Modulation of Ca 2+ entry by polypeptides of the inositol 1,4,5-trisphosphate receptor (IP3R) that bind transient receptor potential (TRP): Evidence for roles of TRP and IP3R in store depletion-activated Ca 2+ entry

Abstract

Homologues of Drosophilia transient receptor potential (TRP) have been proposed to be unitary subunits of plasma membrane ion channels that are activated as a consequence of active or passive depletion of Ca²⁺ stores. In agreement with this hypothesis, cells expressing TRPs display novel Ca²⁺-permeable cation channels that can be activated by the inositol 1,4,5-trisphosphate receptor (IP3R) protein. Expression of TRPs alters cells in many ways, including up-regulation of IP3Rs not coded for by TRP genes, and proof that TRP forms channels of these and other cells is still missing. Here, we document physical interaction of TRP and IP3R by coimmunoprecipitation and glutathione S-transferase-pulldown experiments and identify two regions of IP3R, F2q and F2g, that interact with one region of TRP, C7. These interacting regions were expressed in cells with an unmodified complement of TRPs and IP3Rs to study their effect on agonist- as well as store depletion-induced Ca²⁺ entry and to test for a role of their respective binding partners in Ca²⁺ entry.

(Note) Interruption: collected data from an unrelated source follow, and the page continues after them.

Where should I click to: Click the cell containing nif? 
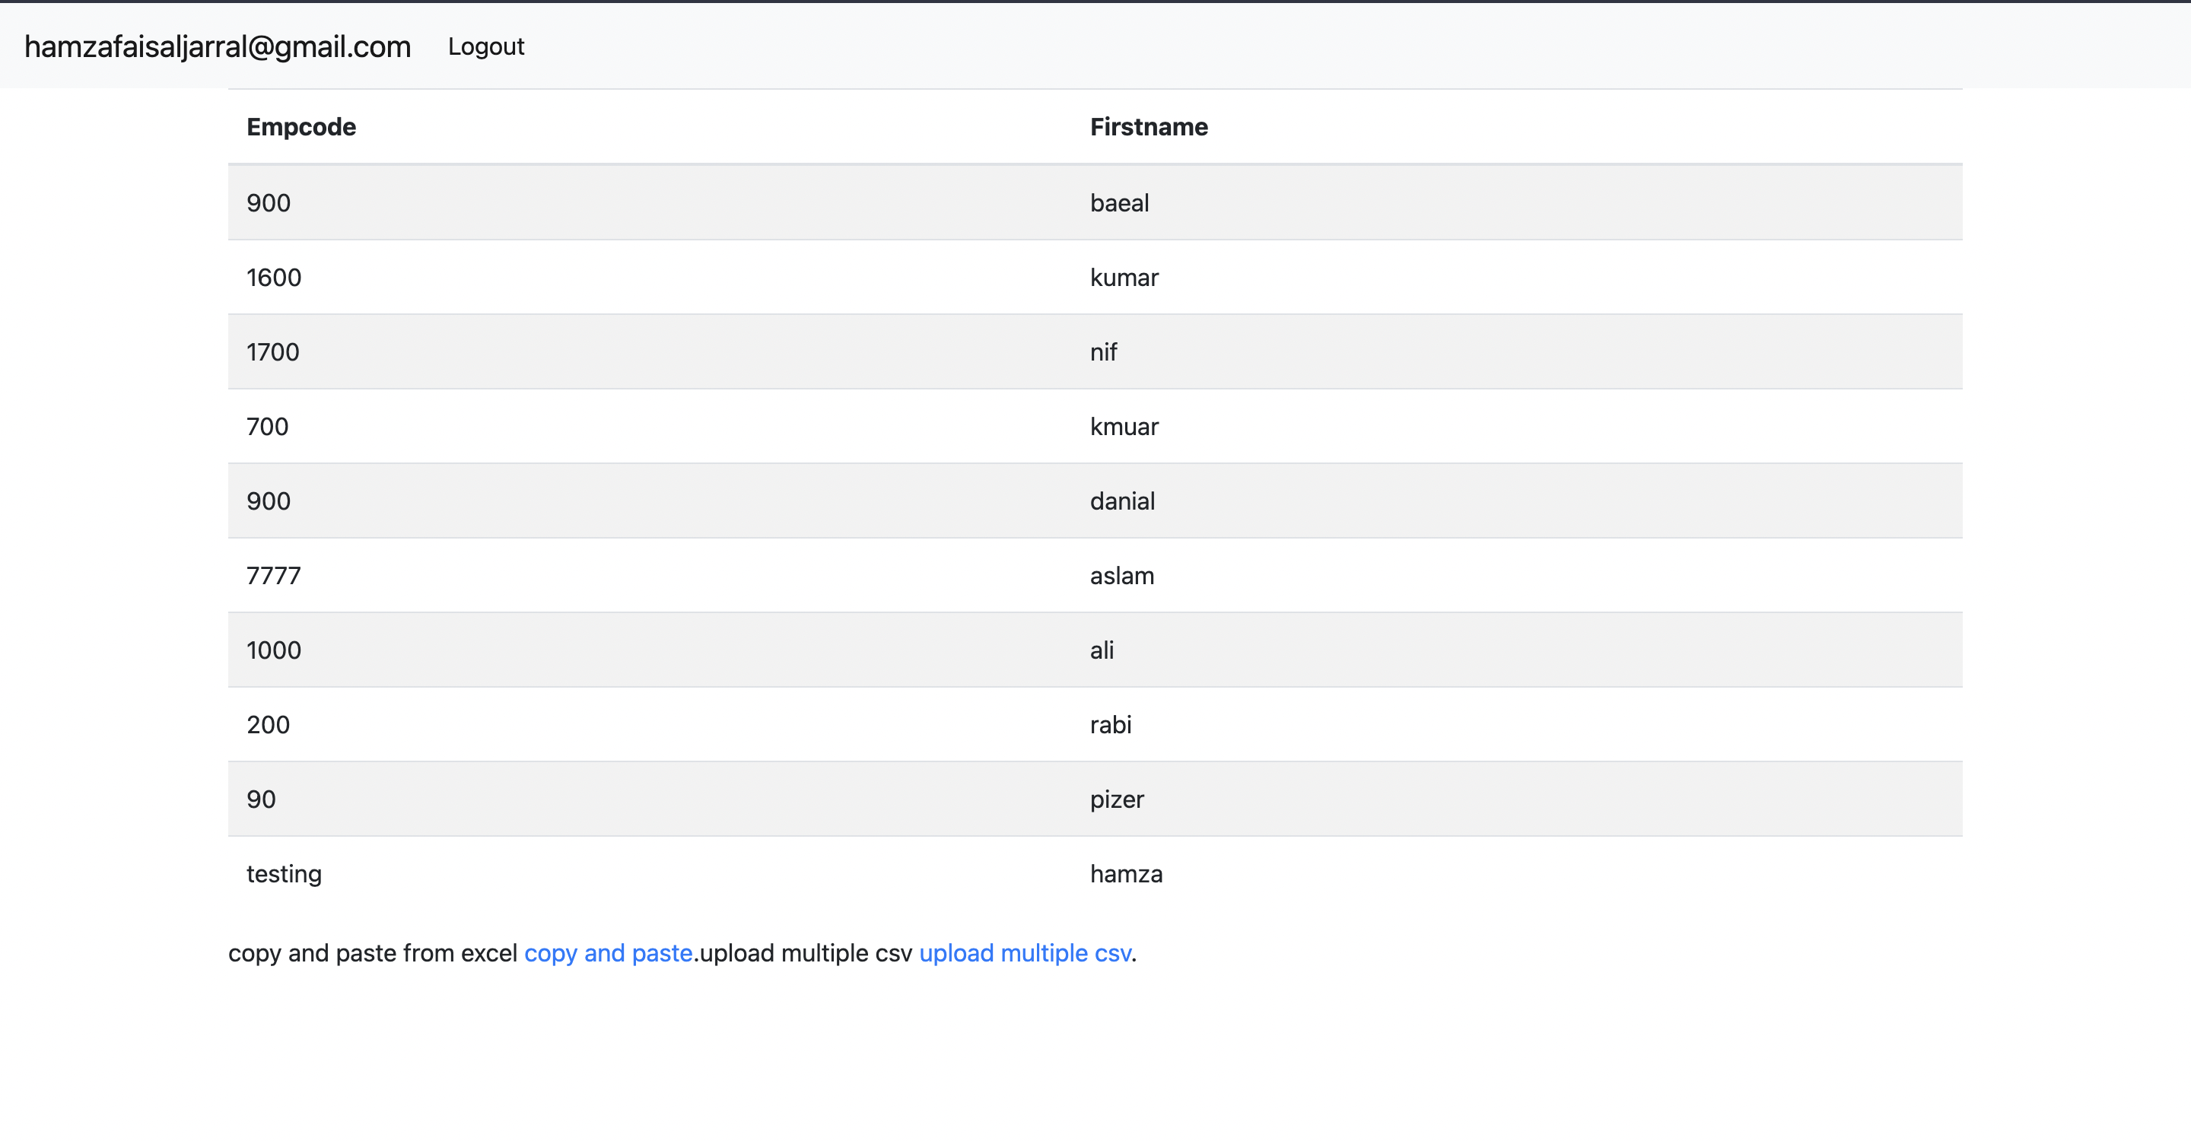[x=1104, y=351]
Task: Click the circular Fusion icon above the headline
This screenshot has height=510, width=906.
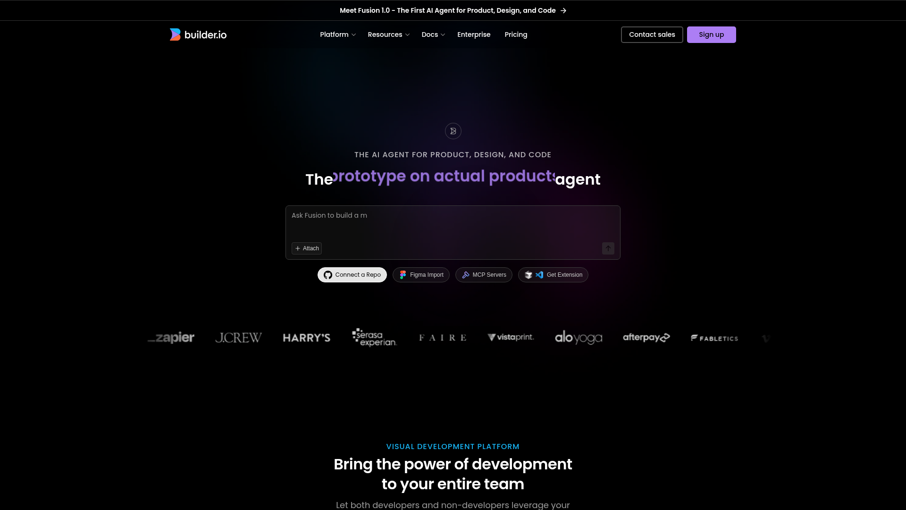Action: click(453, 131)
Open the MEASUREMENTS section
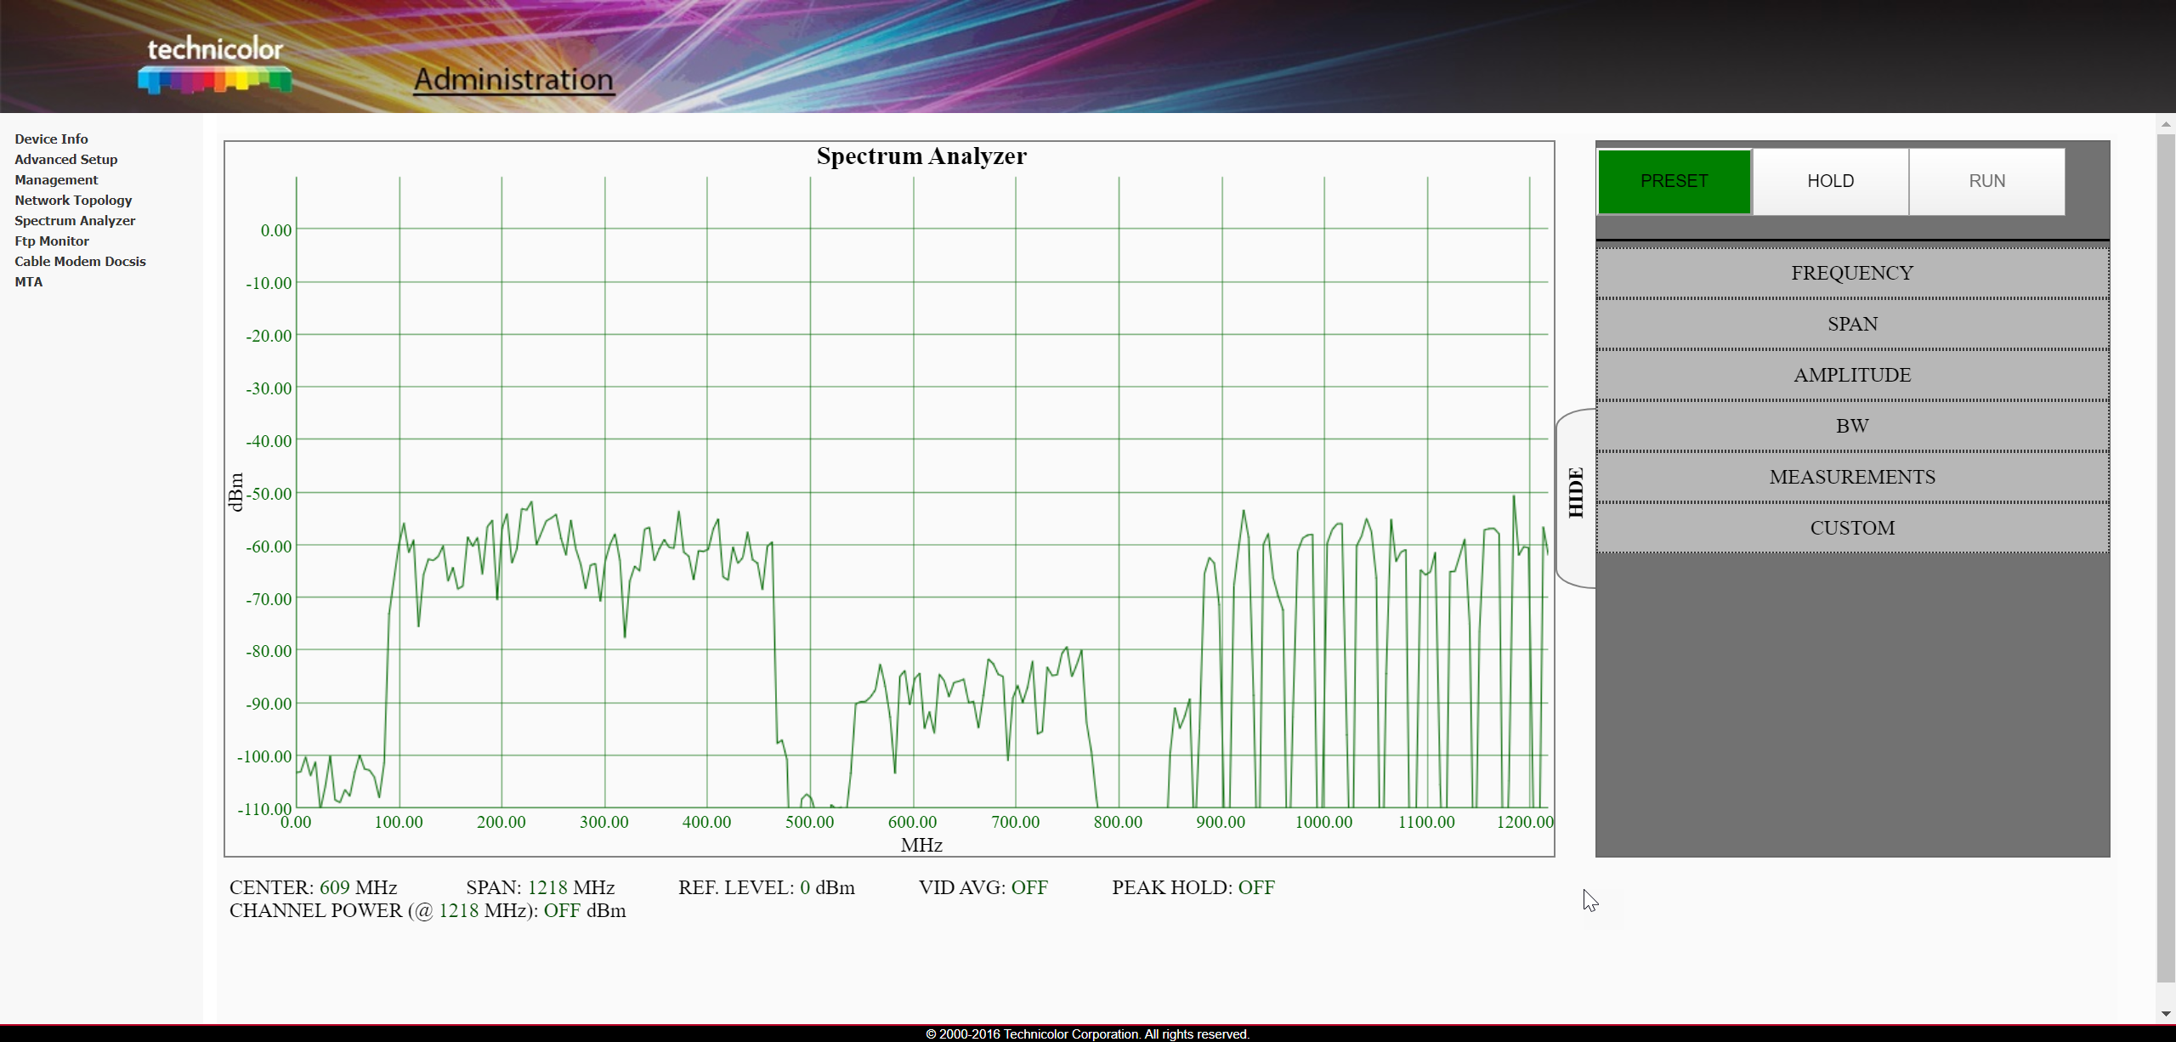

C7 and an F2q-containing fragment of IP3R decreased both forms of Ca²⁺ entry. In contrast, F2g enhanced the two forms of Ca²⁺ entry. We conclude that store depletion-activated Ca²⁺ entry occurs through channels that have TRPs as one of their normal structural components, and that these channels are directly activated by IP3Rs. IP3Rs, therefore, have the dual role of releasing Ca²⁺ from stores and activating Ca²⁺ influx in response to either increasing IP3 or decreasing luminal Ca²⁺.